BEGIN DATA ROWS
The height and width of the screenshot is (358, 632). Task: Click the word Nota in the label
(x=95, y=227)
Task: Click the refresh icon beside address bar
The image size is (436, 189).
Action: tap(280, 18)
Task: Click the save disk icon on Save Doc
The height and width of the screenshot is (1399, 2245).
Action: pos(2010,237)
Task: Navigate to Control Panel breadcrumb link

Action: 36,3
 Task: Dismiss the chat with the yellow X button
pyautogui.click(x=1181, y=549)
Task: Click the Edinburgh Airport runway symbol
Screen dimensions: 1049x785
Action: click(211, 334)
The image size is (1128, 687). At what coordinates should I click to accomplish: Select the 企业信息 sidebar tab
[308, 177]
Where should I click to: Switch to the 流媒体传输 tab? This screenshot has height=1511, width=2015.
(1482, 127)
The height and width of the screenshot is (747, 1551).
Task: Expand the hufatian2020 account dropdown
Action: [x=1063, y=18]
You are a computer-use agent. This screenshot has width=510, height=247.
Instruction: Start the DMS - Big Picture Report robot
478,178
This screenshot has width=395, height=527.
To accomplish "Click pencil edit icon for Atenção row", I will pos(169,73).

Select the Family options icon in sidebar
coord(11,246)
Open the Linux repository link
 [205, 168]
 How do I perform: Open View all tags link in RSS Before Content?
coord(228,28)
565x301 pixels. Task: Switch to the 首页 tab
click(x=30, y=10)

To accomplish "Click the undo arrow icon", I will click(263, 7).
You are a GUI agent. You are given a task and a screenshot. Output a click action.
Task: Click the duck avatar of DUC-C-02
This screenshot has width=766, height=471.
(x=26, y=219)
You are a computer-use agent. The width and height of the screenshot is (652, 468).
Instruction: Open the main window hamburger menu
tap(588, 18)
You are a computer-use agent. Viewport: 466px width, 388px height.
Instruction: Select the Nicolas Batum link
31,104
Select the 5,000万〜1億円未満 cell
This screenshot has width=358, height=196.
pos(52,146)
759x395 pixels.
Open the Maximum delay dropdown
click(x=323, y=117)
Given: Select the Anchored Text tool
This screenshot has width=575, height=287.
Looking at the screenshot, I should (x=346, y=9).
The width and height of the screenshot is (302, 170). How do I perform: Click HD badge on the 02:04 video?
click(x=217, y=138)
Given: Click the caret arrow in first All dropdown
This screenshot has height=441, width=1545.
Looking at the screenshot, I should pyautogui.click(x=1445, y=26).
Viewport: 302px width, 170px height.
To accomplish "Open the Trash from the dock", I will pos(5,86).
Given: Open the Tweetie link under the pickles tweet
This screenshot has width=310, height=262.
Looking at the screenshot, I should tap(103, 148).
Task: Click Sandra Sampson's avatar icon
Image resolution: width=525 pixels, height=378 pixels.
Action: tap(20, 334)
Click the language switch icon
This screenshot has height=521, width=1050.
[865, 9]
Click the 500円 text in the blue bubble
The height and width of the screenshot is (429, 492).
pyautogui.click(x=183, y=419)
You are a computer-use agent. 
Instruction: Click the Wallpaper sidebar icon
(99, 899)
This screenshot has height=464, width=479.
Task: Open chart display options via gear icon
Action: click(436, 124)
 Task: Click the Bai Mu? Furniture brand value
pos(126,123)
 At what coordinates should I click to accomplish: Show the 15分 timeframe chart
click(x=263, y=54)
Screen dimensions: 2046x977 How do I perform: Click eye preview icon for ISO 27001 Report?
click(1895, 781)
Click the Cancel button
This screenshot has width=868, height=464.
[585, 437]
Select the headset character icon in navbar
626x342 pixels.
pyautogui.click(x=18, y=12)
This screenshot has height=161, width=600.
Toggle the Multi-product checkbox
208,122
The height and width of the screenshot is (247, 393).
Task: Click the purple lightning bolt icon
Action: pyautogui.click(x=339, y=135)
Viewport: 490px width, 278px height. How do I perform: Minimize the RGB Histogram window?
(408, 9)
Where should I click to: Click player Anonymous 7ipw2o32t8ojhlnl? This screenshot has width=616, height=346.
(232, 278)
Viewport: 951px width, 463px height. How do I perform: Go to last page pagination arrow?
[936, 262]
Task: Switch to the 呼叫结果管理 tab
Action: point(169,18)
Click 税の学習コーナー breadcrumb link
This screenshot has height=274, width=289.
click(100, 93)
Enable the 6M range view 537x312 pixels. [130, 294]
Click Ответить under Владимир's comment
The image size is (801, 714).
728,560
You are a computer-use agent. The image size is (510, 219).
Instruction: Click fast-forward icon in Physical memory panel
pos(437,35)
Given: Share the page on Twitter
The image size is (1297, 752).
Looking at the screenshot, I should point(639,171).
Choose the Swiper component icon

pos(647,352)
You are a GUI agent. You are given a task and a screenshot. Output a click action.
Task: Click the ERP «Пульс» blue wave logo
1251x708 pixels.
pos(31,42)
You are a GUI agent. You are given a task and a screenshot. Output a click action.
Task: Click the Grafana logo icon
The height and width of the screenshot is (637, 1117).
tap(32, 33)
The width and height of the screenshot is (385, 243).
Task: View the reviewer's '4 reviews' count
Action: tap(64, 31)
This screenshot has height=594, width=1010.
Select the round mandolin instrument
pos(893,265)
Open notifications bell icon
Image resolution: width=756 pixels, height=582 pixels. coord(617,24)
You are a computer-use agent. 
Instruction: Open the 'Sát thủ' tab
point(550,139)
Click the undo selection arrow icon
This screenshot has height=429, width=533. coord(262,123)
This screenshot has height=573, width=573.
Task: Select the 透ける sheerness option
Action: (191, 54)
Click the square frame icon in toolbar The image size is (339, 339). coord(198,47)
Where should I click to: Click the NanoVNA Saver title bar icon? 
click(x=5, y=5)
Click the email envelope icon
END DATA ROWS
> [INSTRUCTIONS TO FOLLOW]
Swap "Instruction" for "Goal" wherever it occurs in the entries above, and reproduce all the entries with everything else left unchanged.

> [OUTPUT OF THE TASK]
The height and width of the screenshot is (358, 632). Task: Click the word Nota in the label
(x=95, y=227)
Task: Click the refresh icon beside address bar
The image size is (436, 189).
Action: tap(280, 18)
Task: Click the save disk icon on Save Doc
The height and width of the screenshot is (1399, 2245).
Action: pos(2010,237)
Task: Navigate to Control Panel breadcrumb link

Action: 36,3
 Task: Dismiss the chat with the yellow X button
pyautogui.click(x=1181, y=549)
Task: Click the Edinburgh Airport runway symbol
Screen dimensions: 1049x785
Action: click(211, 334)
The image size is (1128, 687). At what coordinates should I click to accomplish: Select the 企业信息 sidebar tab
[308, 177]
Where should I click to: Switch to the 流媒体传输 tab? This screenshot has height=1511, width=2015.
(1482, 127)
The height and width of the screenshot is (747, 1551).
Task: Expand the hufatian2020 account dropdown
Action: [x=1063, y=18]
You are a computer-use agent. This screenshot has width=510, height=247.
Goal: Start the DMS - Big Picture Report robot
478,178
This screenshot has width=395, height=527.
To accomplish "Click pencil edit icon for Atenção row", I will pos(169,73).

Select the Family options icon in sidebar
coord(11,246)
Open the Linux repository link
 [205, 168]
 How do I perform: Open View all tags link in RSS Before Content?
coord(228,28)
565x301 pixels. Task: Switch to the 首页 tab
click(x=30, y=10)

To accomplish "Click the undo arrow icon", I will click(263, 7).
You are a GUI agent. You are given a task and a screenshot. Output a click action.
Task: Click the duck avatar of DUC-C-02
This screenshot has width=766, height=471.
(x=26, y=219)
You are a computer-use agent. The width and height of the screenshot is (652, 468).
Goal: Open the main window hamburger menu
tap(588, 18)
You are a computer-use agent. Viewport: 466px width, 388px height.
Goal: Select the Nicolas Batum link
31,104
Select the 5,000万〜1億円未満 cell
This screenshot has width=358, height=196.
pos(52,146)
759x395 pixels.
Open the Maximum delay dropdown
click(x=323, y=117)
Given: Select the Anchored Text tool
This screenshot has width=575, height=287.
Looking at the screenshot, I should (x=346, y=9).
The width and height of the screenshot is (302, 170). How do I perform: Click HD badge on the 02:04 video?
click(x=217, y=138)
Given: Click the caret arrow in first All dropdown
This screenshot has height=441, width=1545.
Looking at the screenshot, I should pyautogui.click(x=1445, y=26).
Viewport: 302px width, 170px height.
To accomplish "Open the Trash from the dock", I will pos(5,86).
Given: Open the Tweetie link under the pickles tweet
This screenshot has width=310, height=262.
Looking at the screenshot, I should tap(103, 148).
Task: Click Sandra Sampson's avatar icon
Image resolution: width=525 pixels, height=378 pixels.
Action: tap(20, 334)
Click the language switch icon
This screenshot has height=521, width=1050.
[865, 9]
Click the 500円 text in the blue bubble
The height and width of the screenshot is (429, 492).
pyautogui.click(x=183, y=419)
You are a computer-use agent. 
Goal: Click the Wallpaper sidebar icon
(99, 899)
This screenshot has height=464, width=479.
Task: Open chart display options via gear icon
Action: click(436, 124)
 Task: Click the Bai Mu? Furniture brand value
pos(126,123)
 At what coordinates should I click to accomplish: Show the 15分 timeframe chart
click(x=263, y=54)
Screen dimensions: 2046x977 How do I perform: Click eye preview icon for ISO 27001 Report?
click(1895, 781)
Click the Cancel button
This screenshot has width=868, height=464.
[585, 437]
Select the headset character icon in navbar
626x342 pixels.
pyautogui.click(x=18, y=12)
This screenshot has height=161, width=600.
Toggle the Multi-product checkbox
208,122
The height and width of the screenshot is (247, 393).
Task: Click the purple lightning bolt icon
Action: pyautogui.click(x=339, y=135)
Viewport: 490px width, 278px height. How do I perform: Minimize the RGB Histogram window?
(408, 9)
Where should I click to: Click player Anonymous 7ipw2o32t8ojhlnl? This screenshot has width=616, height=346.
(232, 278)
Viewport: 951px width, 463px height. How do I perform: Go to last page pagination arrow?
[936, 262]
Task: Switch to the 呼叫结果管理 tab
Action: point(169,18)
Click 税の学習コーナー breadcrumb link
This screenshot has height=274, width=289.
click(100, 93)
Enable the 6M range view 537x312 pixels. [130, 294]
Click Ответить under Владимир's comment
The image size is (801, 714).
728,560
You are a computer-use agent. The image size is (510, 219).
Goal: Click fast-forward icon in Physical memory panel
pos(437,35)
Given: Share the page on Twitter
The image size is (1297, 752).
Looking at the screenshot, I should point(639,171).
Choose the Swiper component icon

pos(647,352)
You are a GUI agent. You are given a task and a screenshot. Output a click action.
Task: Click the ERP «Пульс» blue wave logo
1251x708 pixels.
pos(31,42)
You are a GUI agent. You are given a task and a screenshot. Output a click action.
Task: Click the Grafana logo icon
The height and width of the screenshot is (637, 1117).
tap(32, 33)
The width and height of the screenshot is (385, 243).
Task: View the reviewer's '4 reviews' count
Action: tap(64, 31)
This screenshot has height=594, width=1010.
Select the round mandolin instrument
pos(893,265)
Open notifications bell icon
Image resolution: width=756 pixels, height=582 pixels. coord(617,24)
You are a computer-use agent. 
Goal: Open the 'Sát thủ' tab
point(550,139)
Click the undo selection arrow icon
This screenshot has height=429, width=533. coord(262,123)
This screenshot has height=573, width=573.
Task: Select the 透ける sheerness option
Action: (191, 54)
Click the square frame icon in toolbar The image size is (339, 339). coord(198,47)
Where should I click to: Click the NanoVNA Saver title bar icon? 
click(x=5, y=5)
Click the email envelope icon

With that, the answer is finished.